BC: Well, the three of us have been together for over a decade and when we become excited about something new, or reignited with something older that we used to love, it tends to happen all at the same time. So, if we’re on a road trip from Seattle to L.A. listening to Pet Sounds, you might notice a melodic theme in the songs we write for the next six months.

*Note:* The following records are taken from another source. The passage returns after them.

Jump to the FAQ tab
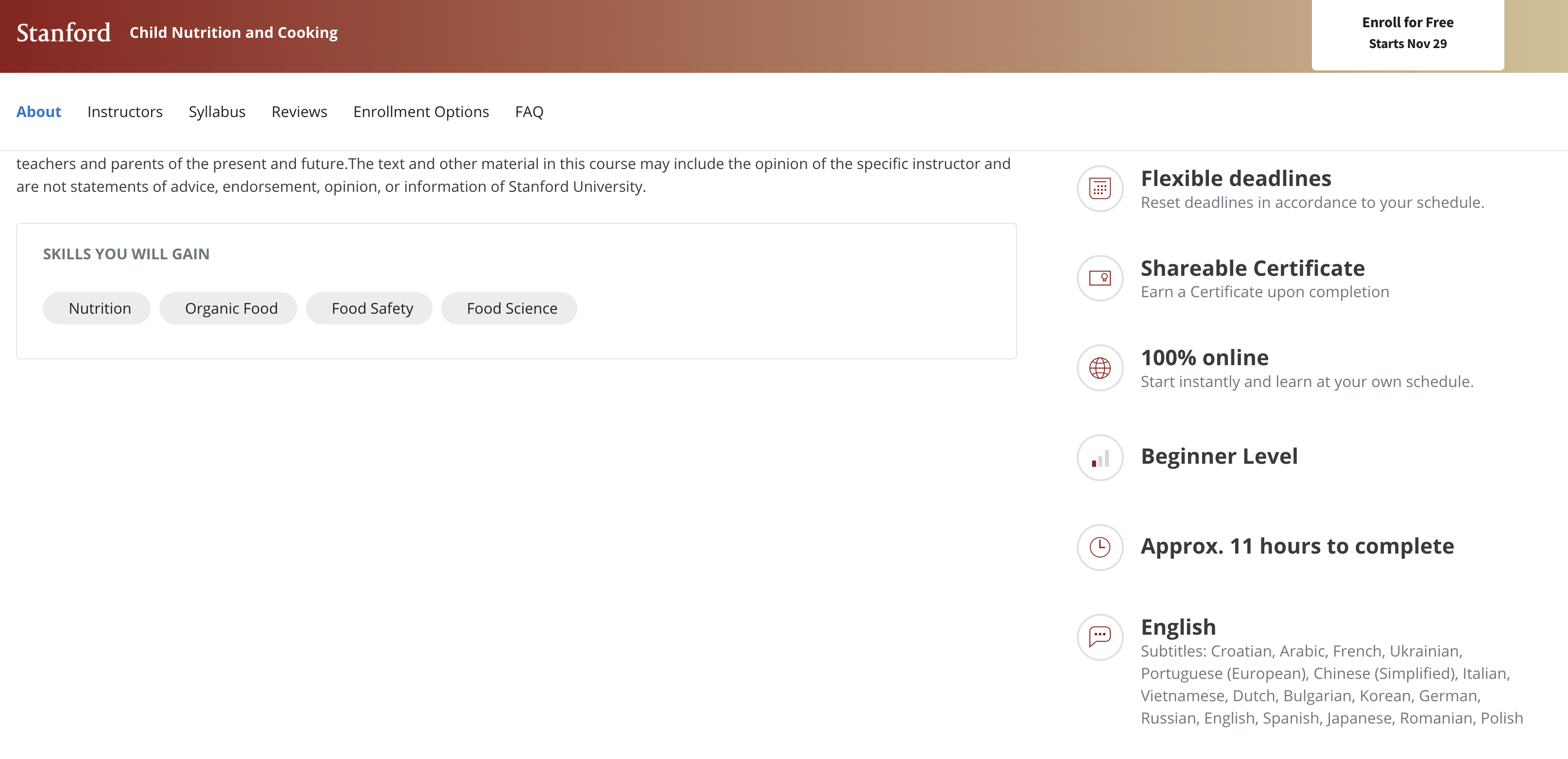Viewport: 1568px width, 759px height. 529,112
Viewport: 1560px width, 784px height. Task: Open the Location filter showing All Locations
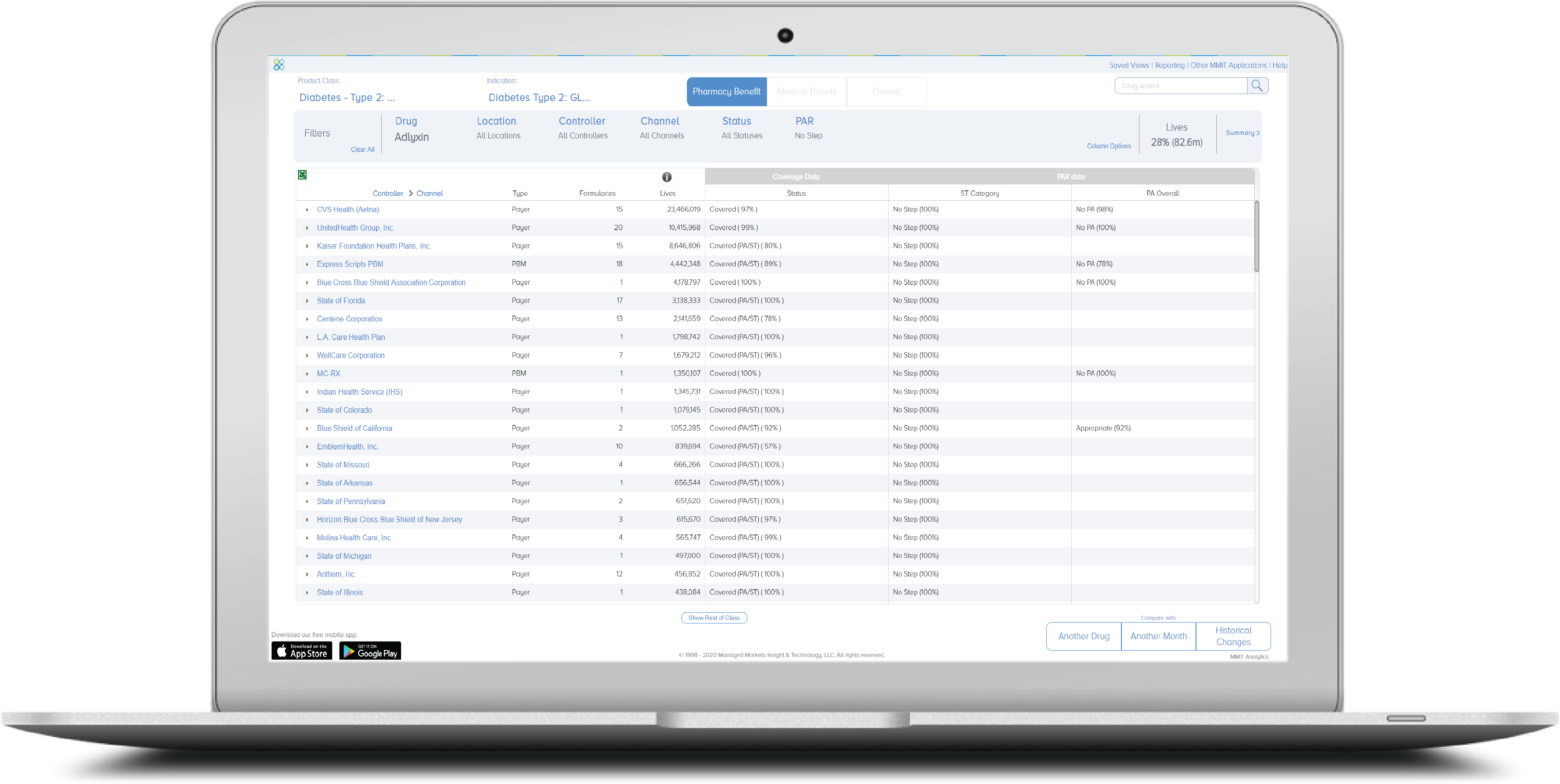coord(497,128)
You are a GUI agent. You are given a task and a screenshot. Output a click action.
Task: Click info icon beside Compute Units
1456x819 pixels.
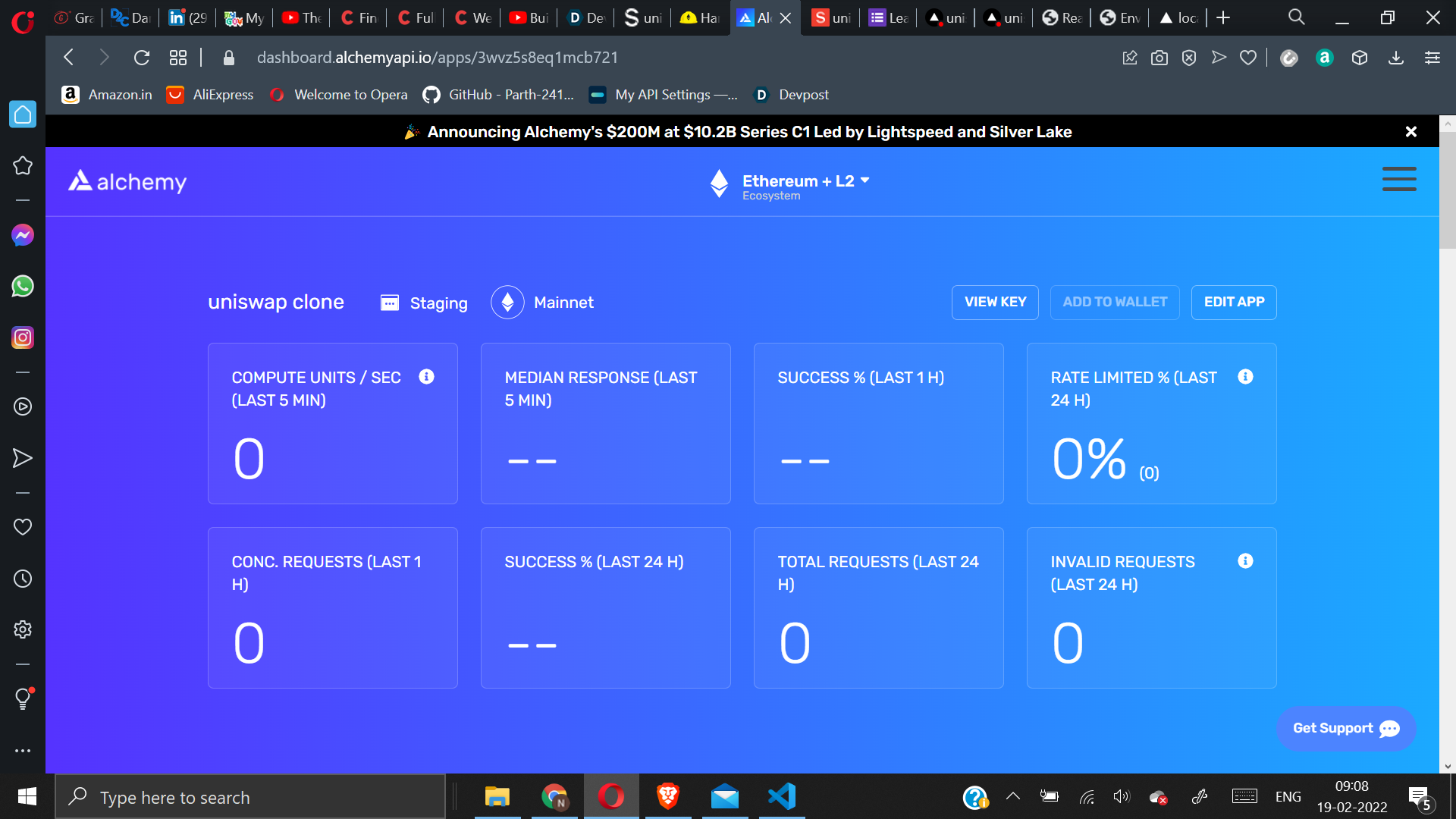426,377
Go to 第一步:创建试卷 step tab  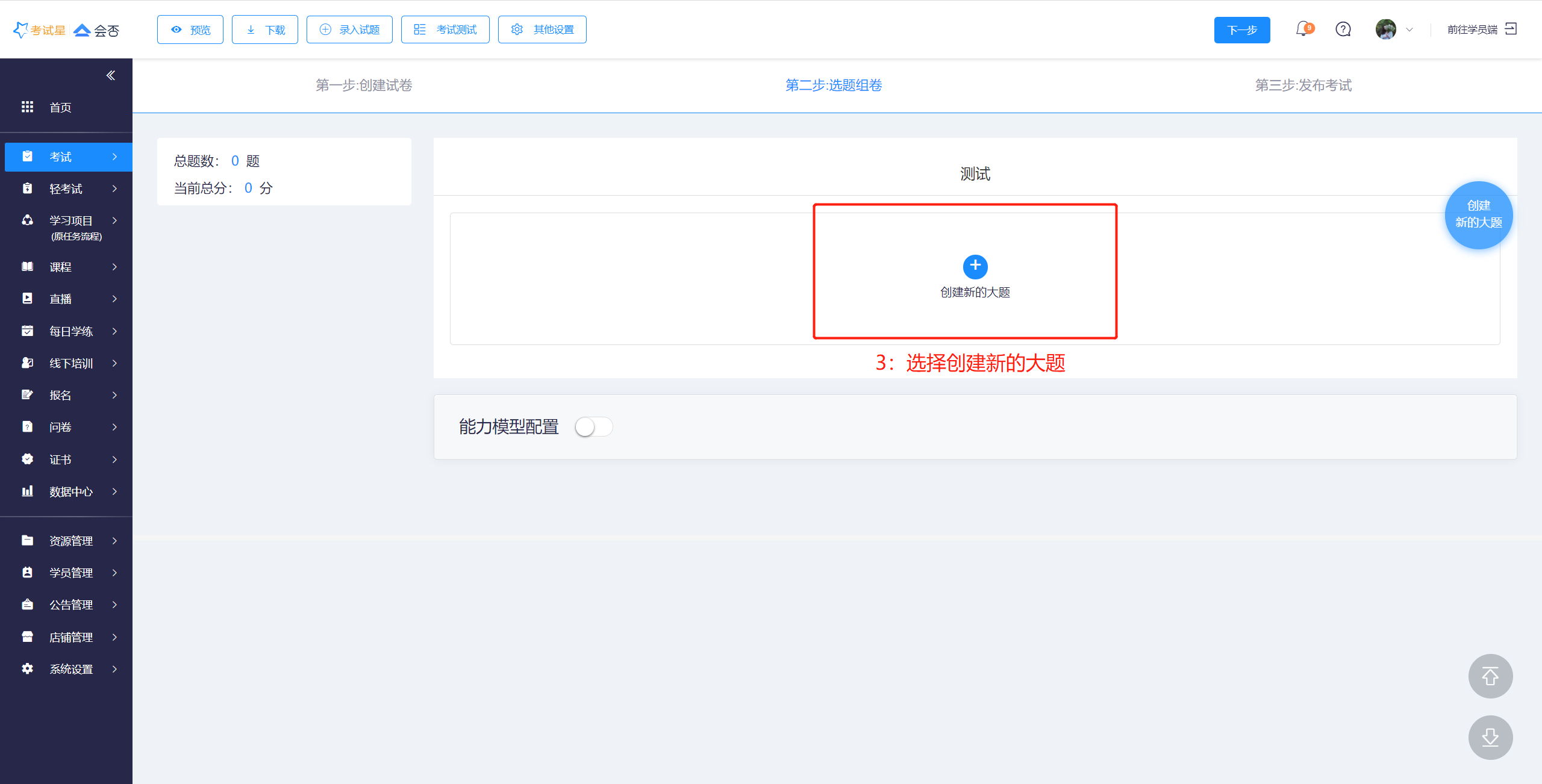pyautogui.click(x=364, y=86)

NT: Speaking of your influences, are there any musical giants or heroes out there that you haven’t yet worked with but want to? I mean, Indigo Girls, Shawn Colvin, Sheryl Crow, Elton John, Paul Buckmaster, Rick Rubin, Kris Kristofferson, Dave Matthews … what an underachiever you are!
BC: Dolly Parton!!!!!!!

NT: You established the Looking Out Foundation in order to support various causes that you believe in – including Honor the Earth, Fight the Fear, The If Project, and more. That makes you something of a triple threat. By that, I mean your passions as a songwriter, a singer, and a humanitarian all seem fairly equal. Do you identify as one more than another? Is that shifting for you with age? (Happy birthday, by the way!)
BC: Thank you! All three of those things are equally important to me at this point my life. There have definitely been times when one was more important than the other, but there are great people who are able to balance these sometimes conflicting concepts, and I strive to one day be one of those people.

NT: I so appreciate and respect your stance in terms of your gaiety … letting your music do the talking for you. k.d. lang has said, when she’s performing, she wants both men and women to be attracted to her because “art transcends whatever tools you’re carrying” and the fantasy – whatever that might be – should take over. How would you describe your approach to that tarmac? Which lens would you say is the primary perspective for your world view: spirituality, sexuality, intellect, emotions?
BC: I just did an interview with a straight guy who’s obsessed with Alanis Morissette, Patty Griffin, and the Indigo Girls. I think he speaks to our future about how we compartmentalize genre and gender in music. I have great hopes and great admiration for the way that’s been paved by the likes of k.d. lang, Elton John, the Indigo Girls, and Ellen DeGeneres, et al. The best way I know how to honor and continue that legacy is by living honestly and being a blessing.